= Document extract =
As you zoom down in satellite view, what looks like the crisp outline of the airport terminal near upstate Buffalo dissolves into a fuzzy white blob. Instead of cars, blotches of color sit in the main parking lot.

Swing southeast 140 miles to the prison in Elmira, near the Pennsylvania border, or the atomic research lab in Schenectady, about 180 miles to the northeast — and the images hide behind the same type of blur.

The alterations are the product of New York state’s homeland security apparatus, done in the hope of preventing terrorists from attacking.

As a staggered nation scrambled after the 2001 terrorist attacks to anticipate possible targets, there was a widespread sanitizing of publicly available information suddenly viewed as tip sheets and road maps for terrorists.

But what also resulted, as shown by an Associated Press review, were some befuddling inconsistencies — telling private pilots not to fly over nuclear reactors, for example, and then not letting them know where the plants were located.

It was all based on a fear that seemingly innocuous fragments of information could be paired to hatch an attack. Security-sensitive information wasn’t just the coordinates of the nation’s nuclear power plants or the locations of massive inventories of dangerous chemicals or detailed maps of potentially explosive natural gas pipelines. Withheld from public view were things that citizens might need to know: emergency response plans for public buildings, building blueprints and drinking water test results.

The efforts sometimes have tried to defy the Internet-age reality that once something is public, it’s nearly impossible to make it private again.

Critics who believe government swung too far toward secrecy do not believe all information should be available. Rather, they argue that in too many cases decisions were made to hide information that was, in fact, important for the public to know.

= Given information =
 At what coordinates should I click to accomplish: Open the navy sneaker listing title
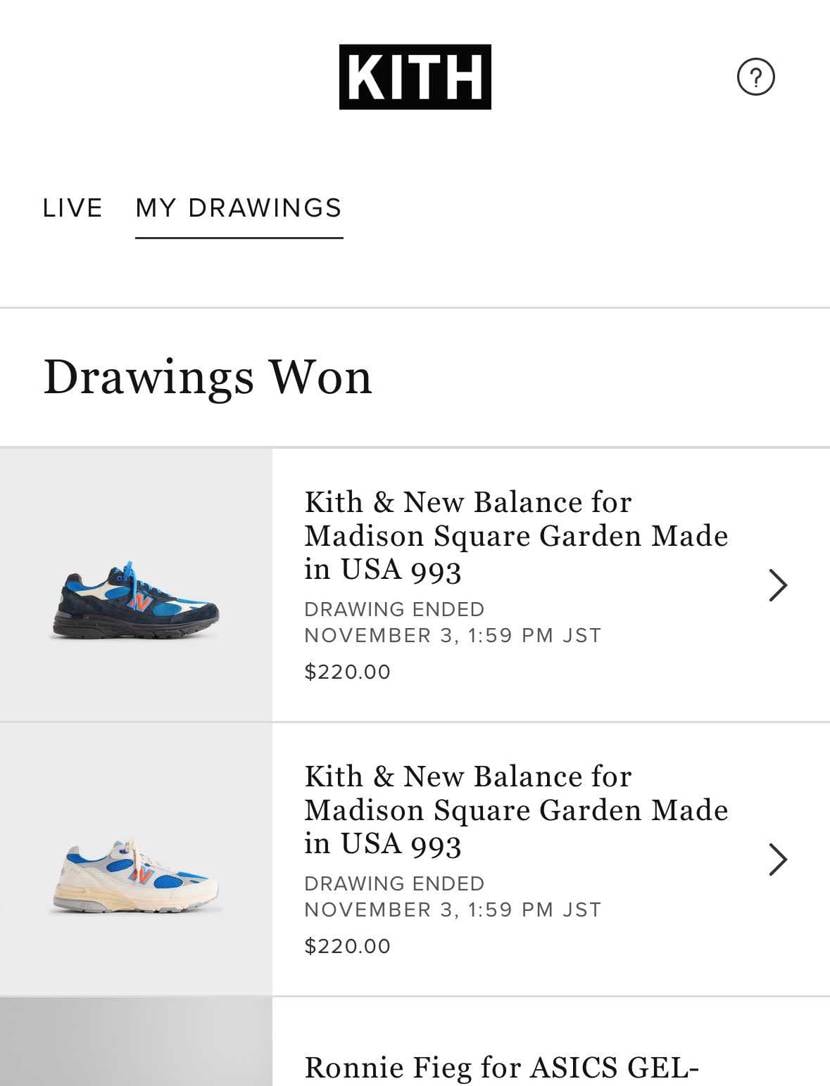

= Study questions =
(A) Based on the secrecy article, is each of the following statements true? Answer yes or no for each, and quote the exact words from the article that decide it.
(i) The airport terminal that blurs in satellite view is near Buffalo.
(ii) The prison in Elmira is near the Connecticut border.
(iii) Critics argue that all information should be available to the public.
(B) The secrecy article names things that were withheld from public view even though citizens might need to know them. List all of them.
(C) Reproduce the part of the secrecy article that begins with the words "But what also" and ends with "it private again.".
The listing is separate material and has no connection to the secrecy article.

= Solutions to the problems =
(A)
(i) Yes: "the crisp outline of the airport terminal near upstate Buffalo dissolves into a fuzzy white blob"
(ii) No: "the prison in Elmira, near the Pennsylvania border"
(iii) No: "Critics who believe government swung too far toward secrecy do not believe all information should be available."

(B)
- Emergency response plans for public buildings
- Building blueprints
- Drinking water test results

(C)
But what also resulted, as shown by an Associated Press review, were some befuddling inconsistencies — telling private pilots not to fly over nuclear reactors, for example, and then not letting them know where the plants were located.

It was all based on a fear that seemingly innocuous fragments of information could be paired to hatch an attack. Security-sensitive information wasn’t just the coordinates of the nation’s nuclear power plants or the locations of massive inventories of dangerous chemicals or detailed maps of potentially explosive natural gas pipelines. Withheld from public view were things that citizens might need to know: emergency response plans for public buildings, building blueprints and drinking water test results.

The efforts sometimes have tried to defy the Internet-age reality that once something is public, it’s nearly impossible to make it private again.